- Born: 17 August 1943
- Died: 30 July 2007 (aged 63)
- Occupations: Newspaper editor, journalist
- Spouse: Penny Scragg (1970–his death)
- Children: Three

= Richard Stott =

British journalist and editor (1943–2007)

Richard Keith Stott (17 August 1943 – 30 July 2007) was a British journalist and editor.

Born in Oxford, he attended Clifton College in Bristol. He began his career in journalism with the Bucks Herald, aged 19. After the Great Train Robbery that year, he was the only journalist to interview the driver of the train that pulled the hijacked one off the main line. As a result of this interview, it was realised that the cash haul was a great deal more than had at first been estimated.

Stott is the only man to have edited two British national newspapers twice: the Daily Mirror from 1985 to 1989 and again from 1991 to 1992, and the Sunday People from 1984 to 1985 and again (by then known as The People) from 1990 to 1991. He was one of the few journalists who could call Robert Maxwell's bluff during the time he was editor, and sometimes refused to meet Maxwell's demands. "I considered myself to be working for the Mirror, not for Maxwell", Stott wrote. "I believed in what the Mirror stood for – social justice, decent and honest standards in public life and the right for people with small voices to be heard loud and clear".

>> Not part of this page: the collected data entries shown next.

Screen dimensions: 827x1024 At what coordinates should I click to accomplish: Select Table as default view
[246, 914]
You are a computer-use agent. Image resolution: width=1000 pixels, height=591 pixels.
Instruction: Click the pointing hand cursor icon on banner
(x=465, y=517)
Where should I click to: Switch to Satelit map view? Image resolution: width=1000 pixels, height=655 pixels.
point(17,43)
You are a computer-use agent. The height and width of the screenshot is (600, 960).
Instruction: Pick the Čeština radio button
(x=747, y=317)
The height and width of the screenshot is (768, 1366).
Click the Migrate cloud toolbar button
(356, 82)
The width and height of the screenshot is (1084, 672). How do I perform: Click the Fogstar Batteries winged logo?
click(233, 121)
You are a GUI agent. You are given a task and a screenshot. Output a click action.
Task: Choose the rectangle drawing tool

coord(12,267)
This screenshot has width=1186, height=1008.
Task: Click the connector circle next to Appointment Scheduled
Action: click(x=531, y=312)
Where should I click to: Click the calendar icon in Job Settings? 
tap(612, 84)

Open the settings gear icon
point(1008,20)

Stott's Mirror headline commemorating Maxwell the day after he died ("The Man Who Saved The Mirror") was mocked, but soon afterwards Stott was covering Maxwell's plundering of the company pension funds. After Stott headed a failed management attempt at a buyout, the new chief executive of Mirror Group David Montgomery fired him. At the suggestion of owner Rupert Murdoch, Stott edited the Today newspaper from 1993 to November 1995, when the paper ceased publication. During this time, he appointed Anne Robinson and Alastair Campbell to work for Today. Subsequently, Stott was a columnist for the News of the World (1997–2000) and the Sunday Mirror (2001–7).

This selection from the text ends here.